The reply should hold nothing except the lines from the one with "Screen dimensions: 713x461" through the end of the entries, duplicated exactly and with no pictures.

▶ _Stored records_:
--------
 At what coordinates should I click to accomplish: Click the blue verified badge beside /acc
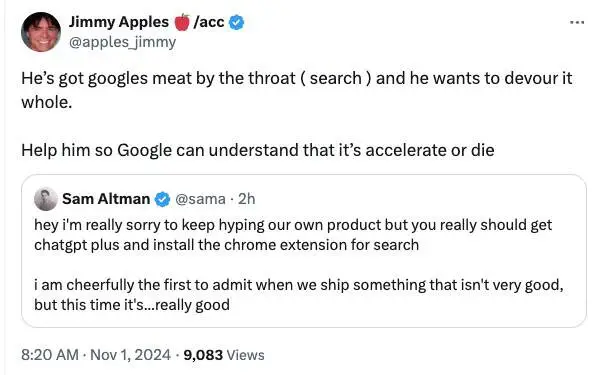tap(236, 22)
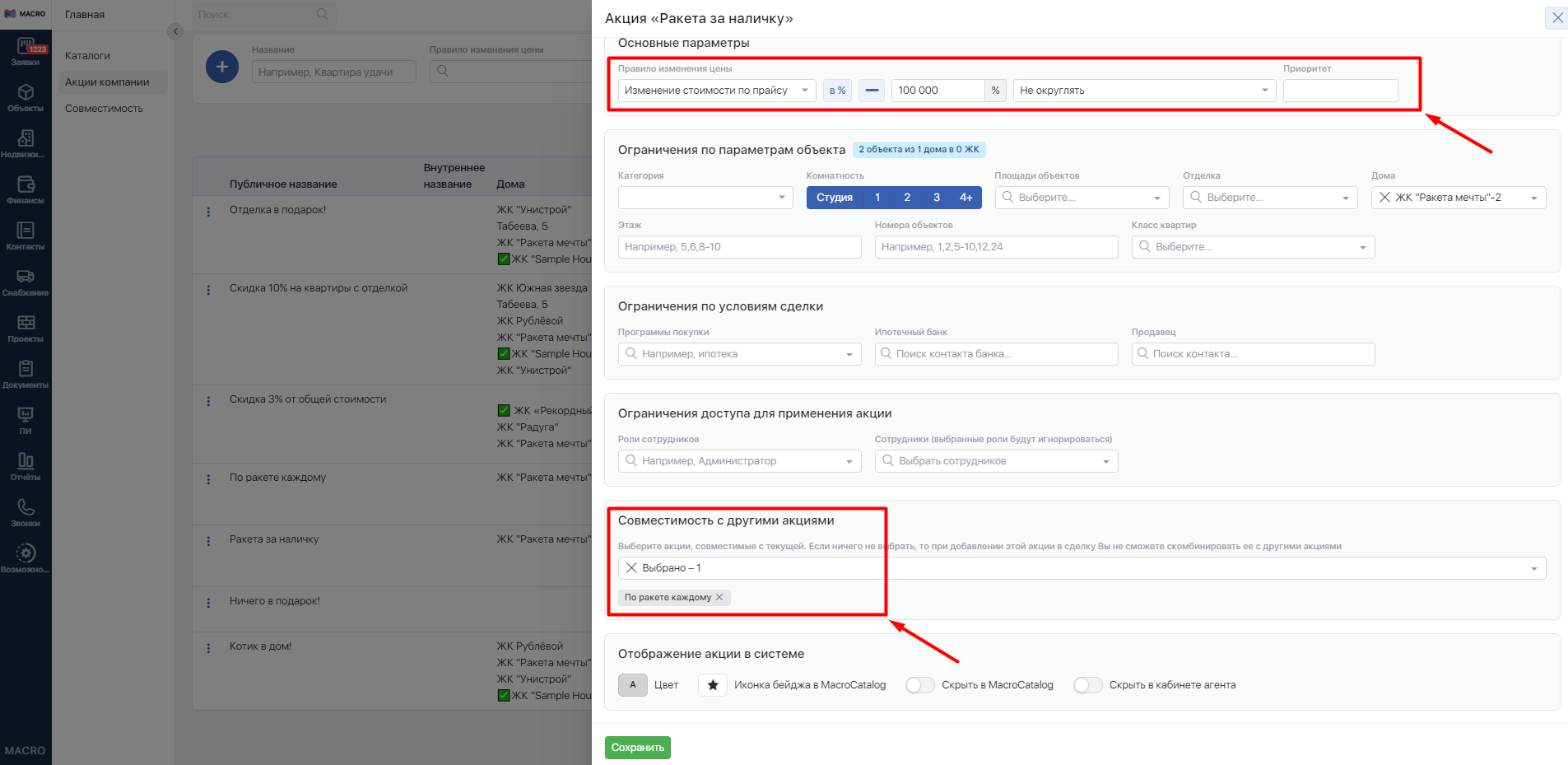The width and height of the screenshot is (1568, 765).
Task: Open the Объекты sidebar icon
Action: click(x=26, y=97)
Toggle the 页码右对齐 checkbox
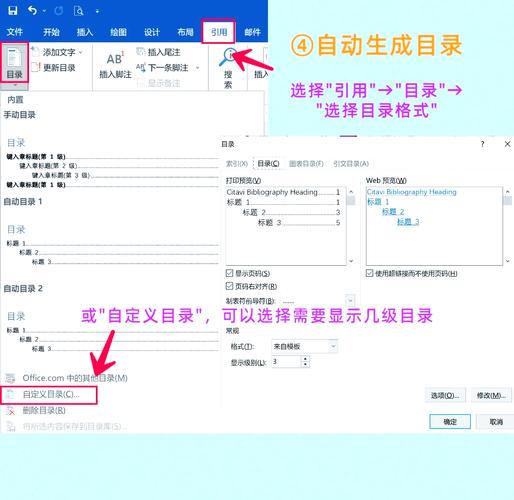514x500 pixels. coord(229,286)
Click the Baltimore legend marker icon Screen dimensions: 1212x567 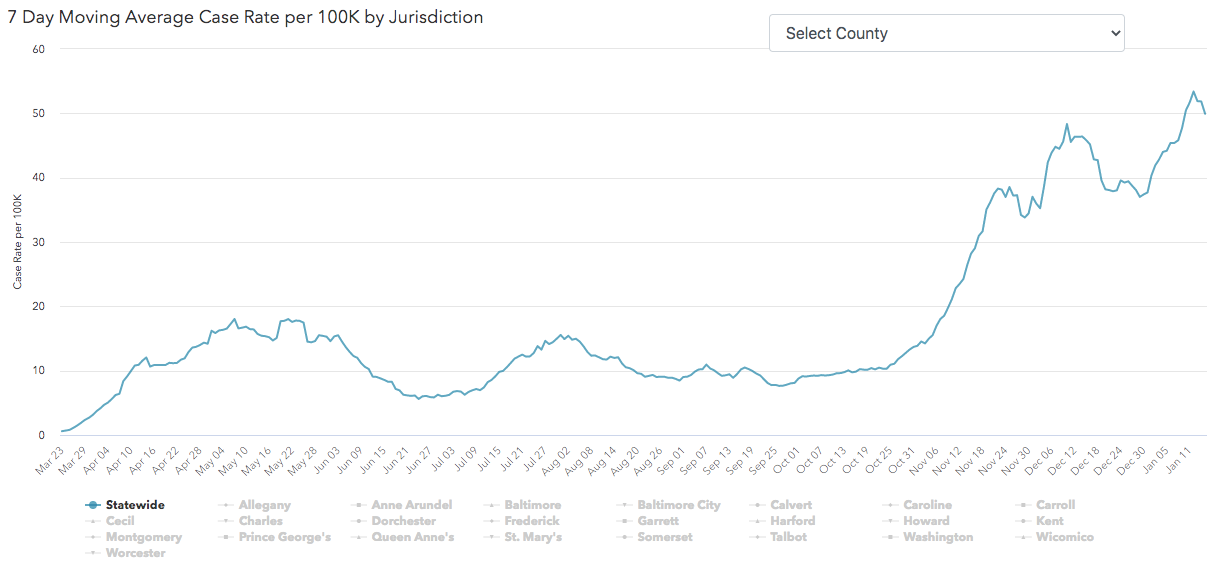(492, 505)
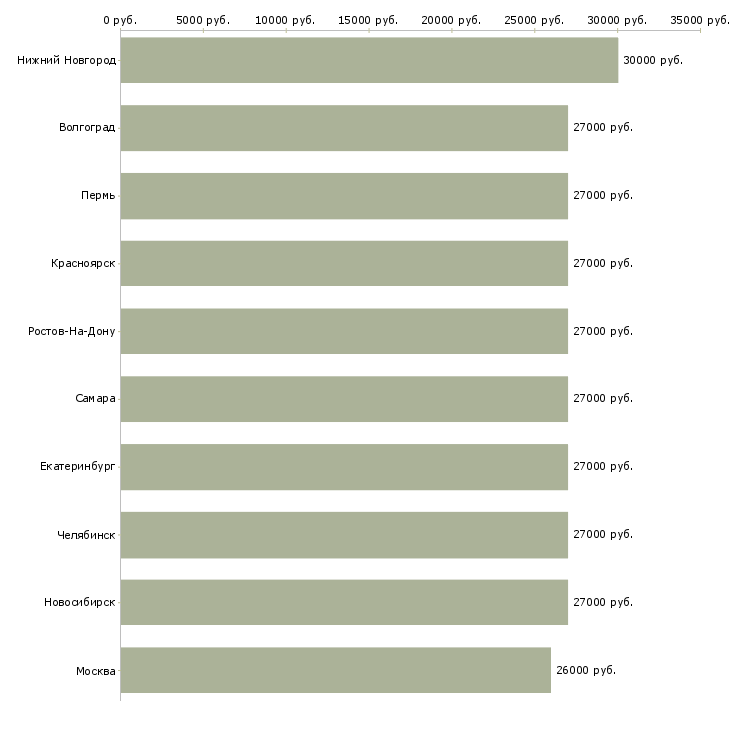730x730 pixels.
Task: Select the Москва bar
Action: tap(335, 670)
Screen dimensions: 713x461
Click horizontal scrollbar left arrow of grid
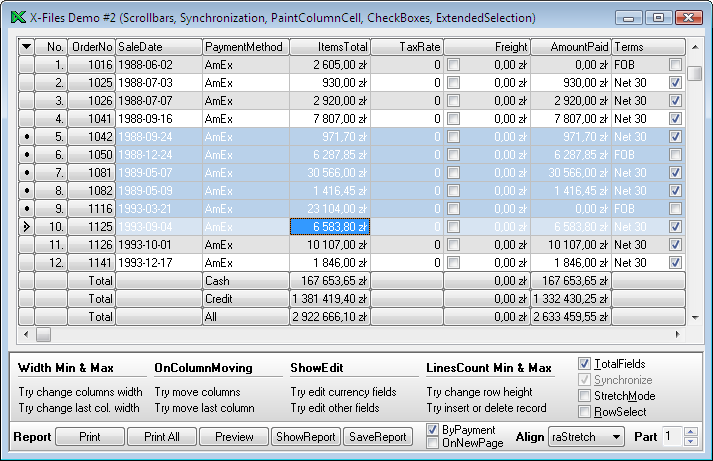26,334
--------
▶ _REPLY TO THE EXERCISE_:
Screen dimensions: 713x461
Click horizontal scrollbar left arrow of grid
26,334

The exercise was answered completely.